Study investigates how antiviral treatment promotes emergence of new SARS-CoV-2 variants
Do patients with prolonged infections contribute to the emergence of new SARS-CoV-2 variants? A research team from the Leibniz Institute of Virology (LIV) and the University Medical Center Hamburg-Eppendorf (UKE) has investigated this question in more detail and has now been able to show that it is not the prolonged infection per se that leads to the emergence of new variants. Rather, it requires an evolutionary bottleneck such as can be created by antiviral treatment. The results have now appeared in the journal Cell Reports Medicine as a pre-proof version.
Prolonged SARS-CoV-2 infections occur primarily in immunocompromised patients and have been repeatedly discussed as important contributors in viral evolution: Reduced immune restriction could lead to a broad increase in viral diversity within the host, favoring the emergence of new variants, especially if antiviral treatments—such as with Remdesivir or convalescent plasma—exert selection pressure for the acquisition of escape mutations.
Analysis of genomic diversity in prolonged infections
In the published study, a research team led by Prof. Adam Grundhoff (LIV) and Prof. Nicole Fischer (UKE) has now investigated whether patients with prolonged infections generally exhibit increased viral evolution, which could allow for the more rapid emergence of SARS-CoV-2 variants, or whether certain treatment regimens promote the emergence of new mutations.

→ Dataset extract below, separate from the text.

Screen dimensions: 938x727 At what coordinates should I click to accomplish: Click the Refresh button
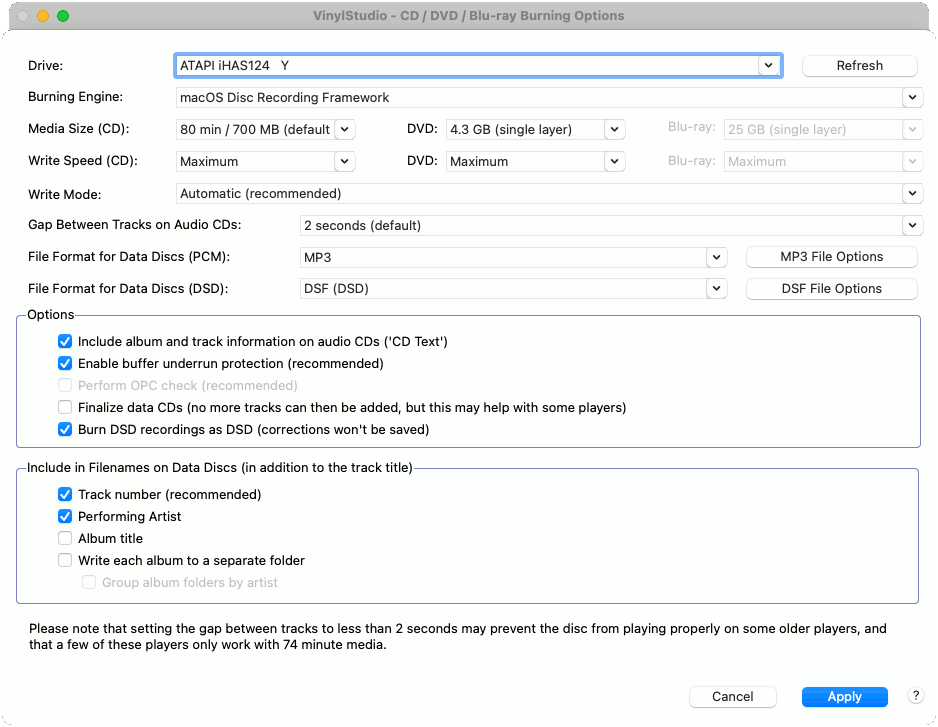click(859, 65)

For this purpose, the genomic diversity within the host was investigated by whole genome sequencing in longitudinal samples from 14 patients with prolonged viral persistence (30–146 days) during severe COVID-19 disease; including immunocompromised and immunocompetent patients with or without antiviral treatment to assess the occurrence of mutations with and without selection pressure.
"Overall, the virus was remarkably stable in the vast majority of individuals studied. However, in one patient treated with Remdesivir, we observed that a high number of mutations occurred immediately after the start of treatment—including at least one mutation that was highly likely to confer increased resistance to Remdesivir," explains Prof. Adam Grundhoff, head of the LIV Virus Genomics Research Group.
Antiviral treatment promotes evolutionary bottleneck
Patients with prolonged SARS-CoV-2 infection and antiviral Remdesivir treatment showed a significant increase in viral intra-host diversity with newly emerging mutations. In contrast, in patients receiving anti-inflammatory treatment alone, the emergence of new variants was observed only sporadically.
"Our work shows that it is not the long duration of the infection per se that leads to the emergence of new variants. Rather, this requires an evolutionary bottleneck, such as can be created by antiviral treatment. This finding is particularly important in view of the recent discussions on the use of Remdesivir for the treatment of non-hospitalized high-risk patients, but also for the introduction of potentially new antiviral therapeutics," says Prof. Nicole Fischer from UKE.